Dawn: 2:78, with the last details they could think of resolved— or at least as much resolved as possible—the collected Sector and Squadron Leaders from Group 13 rose and snapped to attention, then raced for the starships that would return them to their bases. Reconnaissance flights over a number of Effer'wyckean planets were already reporting the land of activity that normally presaged a heavy raid on Avalon. Only this activity involved the greatest number of war machines that had ever been recorded.

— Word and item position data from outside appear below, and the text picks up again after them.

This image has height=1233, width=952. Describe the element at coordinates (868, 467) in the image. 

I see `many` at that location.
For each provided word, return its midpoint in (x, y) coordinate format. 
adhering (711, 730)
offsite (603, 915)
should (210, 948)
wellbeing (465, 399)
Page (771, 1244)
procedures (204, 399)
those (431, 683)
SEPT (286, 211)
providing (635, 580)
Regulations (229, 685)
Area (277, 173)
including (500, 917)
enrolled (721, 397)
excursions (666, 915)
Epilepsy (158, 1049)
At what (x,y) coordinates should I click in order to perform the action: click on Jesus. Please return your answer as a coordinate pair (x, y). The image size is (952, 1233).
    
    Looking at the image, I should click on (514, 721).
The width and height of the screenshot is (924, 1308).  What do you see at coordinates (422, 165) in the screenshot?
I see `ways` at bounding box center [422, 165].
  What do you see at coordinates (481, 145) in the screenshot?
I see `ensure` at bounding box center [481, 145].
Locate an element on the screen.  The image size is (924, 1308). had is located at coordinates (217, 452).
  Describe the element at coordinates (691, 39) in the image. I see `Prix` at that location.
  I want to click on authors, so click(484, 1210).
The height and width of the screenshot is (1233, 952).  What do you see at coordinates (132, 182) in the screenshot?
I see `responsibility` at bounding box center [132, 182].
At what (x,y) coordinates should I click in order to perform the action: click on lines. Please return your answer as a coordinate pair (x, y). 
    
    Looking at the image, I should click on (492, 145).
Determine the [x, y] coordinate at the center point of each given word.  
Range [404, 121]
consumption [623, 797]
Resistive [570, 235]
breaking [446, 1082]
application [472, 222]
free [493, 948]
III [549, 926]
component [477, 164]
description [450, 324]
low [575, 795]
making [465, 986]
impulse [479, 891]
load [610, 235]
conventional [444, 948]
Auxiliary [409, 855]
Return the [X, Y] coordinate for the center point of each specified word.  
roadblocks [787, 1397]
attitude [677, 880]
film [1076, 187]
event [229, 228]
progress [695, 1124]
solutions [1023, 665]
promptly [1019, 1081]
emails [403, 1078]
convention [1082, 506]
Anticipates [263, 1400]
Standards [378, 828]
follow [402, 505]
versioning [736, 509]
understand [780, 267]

All along the Effer'wyckean frontier, habitable spacecoast planets were crowded with every kind of space barge known—packed with land crawlers, siege engines, and hordes of ground troops. All destined for the Triad and Avalon City.

As Eve Carrier took her leave, she quietly placed an ancient RuneStone from their native Carescria in his hand. "I weel know there's na magic, Wilf Brim," she whispered. "But this ha' alway' brought me guid fortune—an' m'forbearers, too. Today, m'blue-eyed lover, you'll need it mair than any of us..."

Reports from Moulding in FleetPort 30 indicated that day was dawning beautifully below in Avalon City. Over Ariel in the torn wreckage called FleetPort 13, Barbousse woke Brim to inform him that matching gravitational conditions had returned throughout the Triad; they both knew that the Leaguers would soon be active. The Carescrian arrived at his Starfury just as nearby BKAEW plotters picked up forty plus enemy starships assembling in the Eppeid area of Effer'wyck, then a force of twenty plus, followed by a second force of forty plus.

Now, the Leaguers moved toward Avalon without their usual feints and subsidiary attacks to lure Defense Command starships into space prematurely. Clearly—at least to Brim—they were acting in as much desperation as himself. Half a metacycle later, he personally led all of the sixteen squadrons his five sectors could muster in a "Big Wing" formation. In their wake flew a raffish gaggle of ten commandeered civilian cargo packets crewed by Imperial starsailors and loaded with some forty Loiterers each. The crews were ready to release their mines as soon as the Leaguers' aiming beams began to appear.